Exercise
Please keep to the lines below from the one with "Image resolution: width=526" through the one with "Task: Click the output", and restate them word for word, ends included.

Data under study

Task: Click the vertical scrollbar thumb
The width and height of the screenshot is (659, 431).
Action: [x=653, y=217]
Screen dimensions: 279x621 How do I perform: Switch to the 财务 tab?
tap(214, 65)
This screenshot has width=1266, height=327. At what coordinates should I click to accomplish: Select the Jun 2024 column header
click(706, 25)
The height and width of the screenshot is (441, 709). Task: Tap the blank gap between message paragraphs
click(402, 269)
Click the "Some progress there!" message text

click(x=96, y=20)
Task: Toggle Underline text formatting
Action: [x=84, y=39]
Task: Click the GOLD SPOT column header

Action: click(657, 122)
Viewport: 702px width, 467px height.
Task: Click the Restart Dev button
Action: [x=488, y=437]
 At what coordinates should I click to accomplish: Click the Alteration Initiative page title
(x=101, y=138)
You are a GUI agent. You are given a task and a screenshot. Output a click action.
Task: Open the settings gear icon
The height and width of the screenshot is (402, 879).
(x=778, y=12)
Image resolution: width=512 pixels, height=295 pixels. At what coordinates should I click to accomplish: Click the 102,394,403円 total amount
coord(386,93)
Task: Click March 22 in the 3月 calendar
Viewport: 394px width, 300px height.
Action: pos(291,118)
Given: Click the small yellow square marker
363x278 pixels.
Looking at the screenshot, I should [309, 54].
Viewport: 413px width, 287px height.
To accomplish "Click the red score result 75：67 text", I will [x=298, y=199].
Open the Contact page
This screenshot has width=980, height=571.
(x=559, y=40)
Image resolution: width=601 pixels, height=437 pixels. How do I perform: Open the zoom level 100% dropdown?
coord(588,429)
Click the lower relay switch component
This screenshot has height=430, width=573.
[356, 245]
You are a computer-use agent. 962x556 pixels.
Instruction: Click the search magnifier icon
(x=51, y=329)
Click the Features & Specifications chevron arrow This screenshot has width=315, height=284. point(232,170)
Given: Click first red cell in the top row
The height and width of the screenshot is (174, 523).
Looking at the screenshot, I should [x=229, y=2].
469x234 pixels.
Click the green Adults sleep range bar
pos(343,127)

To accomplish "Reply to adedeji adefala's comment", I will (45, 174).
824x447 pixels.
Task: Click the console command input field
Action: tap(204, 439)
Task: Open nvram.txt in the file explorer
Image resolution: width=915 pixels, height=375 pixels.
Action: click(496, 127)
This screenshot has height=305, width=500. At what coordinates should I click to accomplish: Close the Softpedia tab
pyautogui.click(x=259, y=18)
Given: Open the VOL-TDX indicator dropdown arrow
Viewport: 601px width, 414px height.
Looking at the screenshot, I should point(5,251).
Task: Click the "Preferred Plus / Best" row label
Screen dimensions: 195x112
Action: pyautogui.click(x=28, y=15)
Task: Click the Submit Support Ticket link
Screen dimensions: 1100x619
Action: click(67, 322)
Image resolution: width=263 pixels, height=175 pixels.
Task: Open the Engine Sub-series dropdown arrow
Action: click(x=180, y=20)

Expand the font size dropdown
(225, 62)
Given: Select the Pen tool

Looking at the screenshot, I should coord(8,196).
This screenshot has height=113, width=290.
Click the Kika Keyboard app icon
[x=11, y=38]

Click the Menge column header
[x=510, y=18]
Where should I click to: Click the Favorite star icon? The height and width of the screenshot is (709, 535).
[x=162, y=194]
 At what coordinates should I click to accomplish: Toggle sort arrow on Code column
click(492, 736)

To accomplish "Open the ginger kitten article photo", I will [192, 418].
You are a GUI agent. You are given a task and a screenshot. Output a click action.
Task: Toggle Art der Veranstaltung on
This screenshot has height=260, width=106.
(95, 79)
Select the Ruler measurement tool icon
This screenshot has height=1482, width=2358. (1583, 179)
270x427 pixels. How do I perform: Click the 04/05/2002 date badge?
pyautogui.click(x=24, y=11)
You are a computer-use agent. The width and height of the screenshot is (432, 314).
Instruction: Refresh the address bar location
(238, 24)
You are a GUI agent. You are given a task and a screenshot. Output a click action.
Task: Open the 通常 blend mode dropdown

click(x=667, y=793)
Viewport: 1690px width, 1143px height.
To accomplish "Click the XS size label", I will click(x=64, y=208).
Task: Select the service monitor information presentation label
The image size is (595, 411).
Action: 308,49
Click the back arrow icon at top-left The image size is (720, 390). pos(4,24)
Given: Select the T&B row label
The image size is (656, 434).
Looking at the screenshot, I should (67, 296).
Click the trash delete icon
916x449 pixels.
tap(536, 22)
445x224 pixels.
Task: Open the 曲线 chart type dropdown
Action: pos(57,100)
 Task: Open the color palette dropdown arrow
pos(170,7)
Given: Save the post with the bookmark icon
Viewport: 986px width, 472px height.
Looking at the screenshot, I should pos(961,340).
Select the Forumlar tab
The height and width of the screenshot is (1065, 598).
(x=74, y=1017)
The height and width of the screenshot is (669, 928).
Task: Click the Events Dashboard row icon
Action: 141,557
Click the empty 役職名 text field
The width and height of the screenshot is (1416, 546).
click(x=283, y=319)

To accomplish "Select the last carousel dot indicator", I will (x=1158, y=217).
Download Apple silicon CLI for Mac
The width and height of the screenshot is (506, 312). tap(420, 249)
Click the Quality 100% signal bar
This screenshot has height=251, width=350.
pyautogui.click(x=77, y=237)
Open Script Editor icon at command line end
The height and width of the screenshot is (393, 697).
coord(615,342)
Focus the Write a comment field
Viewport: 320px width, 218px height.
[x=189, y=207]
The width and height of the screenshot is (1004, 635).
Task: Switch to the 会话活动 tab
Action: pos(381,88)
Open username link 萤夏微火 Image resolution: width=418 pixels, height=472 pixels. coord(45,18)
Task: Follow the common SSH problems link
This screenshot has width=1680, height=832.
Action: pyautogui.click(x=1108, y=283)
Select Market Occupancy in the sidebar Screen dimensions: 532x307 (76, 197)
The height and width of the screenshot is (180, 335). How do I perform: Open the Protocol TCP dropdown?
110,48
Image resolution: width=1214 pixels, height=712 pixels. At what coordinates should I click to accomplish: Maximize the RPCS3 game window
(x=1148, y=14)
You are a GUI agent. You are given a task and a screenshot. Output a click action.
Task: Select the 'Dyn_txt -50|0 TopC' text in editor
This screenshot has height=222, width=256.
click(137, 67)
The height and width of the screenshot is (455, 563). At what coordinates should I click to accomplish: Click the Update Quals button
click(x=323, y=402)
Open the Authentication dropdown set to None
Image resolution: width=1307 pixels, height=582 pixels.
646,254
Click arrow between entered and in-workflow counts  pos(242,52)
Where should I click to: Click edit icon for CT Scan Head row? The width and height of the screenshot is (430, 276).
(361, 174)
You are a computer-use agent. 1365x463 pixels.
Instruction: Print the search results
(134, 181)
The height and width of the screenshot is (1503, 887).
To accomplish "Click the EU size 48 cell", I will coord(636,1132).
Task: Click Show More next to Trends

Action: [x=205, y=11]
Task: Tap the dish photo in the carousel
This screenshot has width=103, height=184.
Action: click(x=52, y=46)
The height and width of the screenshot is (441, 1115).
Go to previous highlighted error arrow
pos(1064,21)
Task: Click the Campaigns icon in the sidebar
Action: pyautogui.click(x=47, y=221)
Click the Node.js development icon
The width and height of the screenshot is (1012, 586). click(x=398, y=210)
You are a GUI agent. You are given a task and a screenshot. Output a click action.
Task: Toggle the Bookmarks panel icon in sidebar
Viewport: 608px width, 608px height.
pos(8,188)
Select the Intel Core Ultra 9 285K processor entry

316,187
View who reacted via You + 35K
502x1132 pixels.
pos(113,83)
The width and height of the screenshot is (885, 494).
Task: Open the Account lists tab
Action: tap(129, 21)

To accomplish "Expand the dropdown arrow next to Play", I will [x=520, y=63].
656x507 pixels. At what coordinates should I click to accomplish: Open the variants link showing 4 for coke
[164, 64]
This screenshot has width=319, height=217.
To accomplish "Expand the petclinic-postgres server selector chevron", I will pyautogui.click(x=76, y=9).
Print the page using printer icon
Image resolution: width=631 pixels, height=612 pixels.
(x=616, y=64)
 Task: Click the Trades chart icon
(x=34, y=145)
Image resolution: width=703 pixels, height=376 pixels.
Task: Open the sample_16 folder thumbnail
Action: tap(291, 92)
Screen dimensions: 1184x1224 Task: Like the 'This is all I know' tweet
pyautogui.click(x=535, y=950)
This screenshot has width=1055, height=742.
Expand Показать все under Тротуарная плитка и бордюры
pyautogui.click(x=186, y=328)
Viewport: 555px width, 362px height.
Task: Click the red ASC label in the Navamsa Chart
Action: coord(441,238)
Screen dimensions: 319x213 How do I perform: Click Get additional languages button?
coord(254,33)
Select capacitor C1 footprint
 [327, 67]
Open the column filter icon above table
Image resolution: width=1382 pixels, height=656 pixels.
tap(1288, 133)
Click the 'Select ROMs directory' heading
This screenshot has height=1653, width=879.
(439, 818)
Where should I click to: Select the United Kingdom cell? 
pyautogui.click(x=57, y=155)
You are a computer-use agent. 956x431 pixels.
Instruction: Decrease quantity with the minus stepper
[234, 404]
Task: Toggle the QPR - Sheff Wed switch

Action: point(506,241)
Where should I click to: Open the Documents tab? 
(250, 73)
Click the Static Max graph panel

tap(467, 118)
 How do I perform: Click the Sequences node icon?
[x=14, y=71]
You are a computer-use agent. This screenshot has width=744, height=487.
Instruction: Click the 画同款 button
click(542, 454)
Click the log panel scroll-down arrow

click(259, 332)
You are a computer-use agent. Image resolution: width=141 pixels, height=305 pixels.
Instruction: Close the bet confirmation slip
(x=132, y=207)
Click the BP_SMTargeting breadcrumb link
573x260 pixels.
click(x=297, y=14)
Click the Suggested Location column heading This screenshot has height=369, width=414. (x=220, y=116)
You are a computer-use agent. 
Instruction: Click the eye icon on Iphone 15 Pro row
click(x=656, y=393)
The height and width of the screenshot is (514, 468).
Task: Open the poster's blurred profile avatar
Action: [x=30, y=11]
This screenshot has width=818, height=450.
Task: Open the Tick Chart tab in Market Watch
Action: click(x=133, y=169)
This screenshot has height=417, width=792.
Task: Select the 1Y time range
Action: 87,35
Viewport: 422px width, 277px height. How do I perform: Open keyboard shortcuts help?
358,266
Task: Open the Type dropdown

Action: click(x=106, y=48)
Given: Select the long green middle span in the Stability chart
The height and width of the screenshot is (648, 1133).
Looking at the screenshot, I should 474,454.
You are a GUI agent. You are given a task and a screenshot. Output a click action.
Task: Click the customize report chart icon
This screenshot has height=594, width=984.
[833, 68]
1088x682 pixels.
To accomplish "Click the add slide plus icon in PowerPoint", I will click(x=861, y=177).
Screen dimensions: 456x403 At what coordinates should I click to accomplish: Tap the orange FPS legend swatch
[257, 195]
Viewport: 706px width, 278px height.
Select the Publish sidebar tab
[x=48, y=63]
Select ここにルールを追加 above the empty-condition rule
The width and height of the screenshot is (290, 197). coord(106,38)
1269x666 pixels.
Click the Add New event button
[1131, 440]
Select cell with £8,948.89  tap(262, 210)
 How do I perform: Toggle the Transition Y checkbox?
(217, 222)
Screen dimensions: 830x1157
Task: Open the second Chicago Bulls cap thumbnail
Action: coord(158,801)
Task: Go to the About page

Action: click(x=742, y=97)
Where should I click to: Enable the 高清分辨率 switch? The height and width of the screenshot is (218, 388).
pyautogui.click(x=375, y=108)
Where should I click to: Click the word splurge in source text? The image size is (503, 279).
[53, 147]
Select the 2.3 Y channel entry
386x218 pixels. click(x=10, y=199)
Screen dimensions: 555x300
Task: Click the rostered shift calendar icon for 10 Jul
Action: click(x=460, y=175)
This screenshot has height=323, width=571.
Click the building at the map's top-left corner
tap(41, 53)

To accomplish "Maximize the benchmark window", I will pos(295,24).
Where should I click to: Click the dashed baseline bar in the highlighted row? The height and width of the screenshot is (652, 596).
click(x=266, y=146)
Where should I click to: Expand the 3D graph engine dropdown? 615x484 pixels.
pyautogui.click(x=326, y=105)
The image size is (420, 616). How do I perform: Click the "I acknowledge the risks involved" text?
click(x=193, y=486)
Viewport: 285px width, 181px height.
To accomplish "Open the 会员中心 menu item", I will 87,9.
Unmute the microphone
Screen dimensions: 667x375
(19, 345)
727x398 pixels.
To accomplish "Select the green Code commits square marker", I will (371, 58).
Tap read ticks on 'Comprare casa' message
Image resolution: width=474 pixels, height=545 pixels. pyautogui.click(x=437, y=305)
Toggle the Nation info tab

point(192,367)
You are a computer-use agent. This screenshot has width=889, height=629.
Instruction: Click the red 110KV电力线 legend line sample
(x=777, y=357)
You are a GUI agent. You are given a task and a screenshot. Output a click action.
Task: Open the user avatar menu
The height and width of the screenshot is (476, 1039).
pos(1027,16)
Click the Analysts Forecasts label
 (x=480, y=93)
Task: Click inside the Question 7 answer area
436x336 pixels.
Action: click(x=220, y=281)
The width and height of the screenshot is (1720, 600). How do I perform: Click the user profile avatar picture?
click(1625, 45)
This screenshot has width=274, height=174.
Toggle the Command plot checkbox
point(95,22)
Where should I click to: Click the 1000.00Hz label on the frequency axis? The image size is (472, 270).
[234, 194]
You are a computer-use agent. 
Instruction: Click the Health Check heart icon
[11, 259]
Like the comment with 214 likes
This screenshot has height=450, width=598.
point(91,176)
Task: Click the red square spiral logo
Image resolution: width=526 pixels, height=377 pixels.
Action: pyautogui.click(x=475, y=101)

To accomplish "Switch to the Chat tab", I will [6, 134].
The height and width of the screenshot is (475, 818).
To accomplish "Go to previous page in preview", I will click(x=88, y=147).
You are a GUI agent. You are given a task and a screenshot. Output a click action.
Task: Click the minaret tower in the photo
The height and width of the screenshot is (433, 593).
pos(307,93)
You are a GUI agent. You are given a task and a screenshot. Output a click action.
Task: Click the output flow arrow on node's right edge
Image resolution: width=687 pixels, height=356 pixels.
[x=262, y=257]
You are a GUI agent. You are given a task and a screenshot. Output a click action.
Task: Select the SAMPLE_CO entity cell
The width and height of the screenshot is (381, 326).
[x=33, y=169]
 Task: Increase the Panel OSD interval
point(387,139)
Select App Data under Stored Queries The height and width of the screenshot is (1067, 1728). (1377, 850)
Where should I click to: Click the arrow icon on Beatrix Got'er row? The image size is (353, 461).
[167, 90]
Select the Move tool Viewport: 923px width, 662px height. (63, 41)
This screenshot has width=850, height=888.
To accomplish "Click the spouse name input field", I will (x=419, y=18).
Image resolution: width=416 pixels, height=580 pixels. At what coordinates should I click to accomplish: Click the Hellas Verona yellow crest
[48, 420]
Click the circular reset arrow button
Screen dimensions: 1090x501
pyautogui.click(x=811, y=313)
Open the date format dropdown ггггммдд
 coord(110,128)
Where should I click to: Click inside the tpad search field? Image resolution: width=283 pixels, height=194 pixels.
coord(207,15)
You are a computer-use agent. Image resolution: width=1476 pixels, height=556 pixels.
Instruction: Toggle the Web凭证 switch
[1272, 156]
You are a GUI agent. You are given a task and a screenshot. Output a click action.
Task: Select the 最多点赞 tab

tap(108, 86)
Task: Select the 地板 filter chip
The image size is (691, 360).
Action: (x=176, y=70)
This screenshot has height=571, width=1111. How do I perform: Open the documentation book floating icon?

Output of the exercise
Image resolution: width=526 pixels, height=377 pixels.
Action: pyautogui.click(x=475, y=101)

To accomplish "Switch to the Chat tab", I will [6, 134].
The height and width of the screenshot is (475, 818).
To accomplish "Go to previous page in preview", I will click(x=88, y=147).
You are a GUI agent. You are given a task and a screenshot. Output a click action.
Task: Click the minaret tower in the photo
The height and width of the screenshot is (433, 593).
pos(307,93)
You are a GUI agent. You are given a task and a screenshot. Output a click action.
Task: Click the output flow arrow on node's right edge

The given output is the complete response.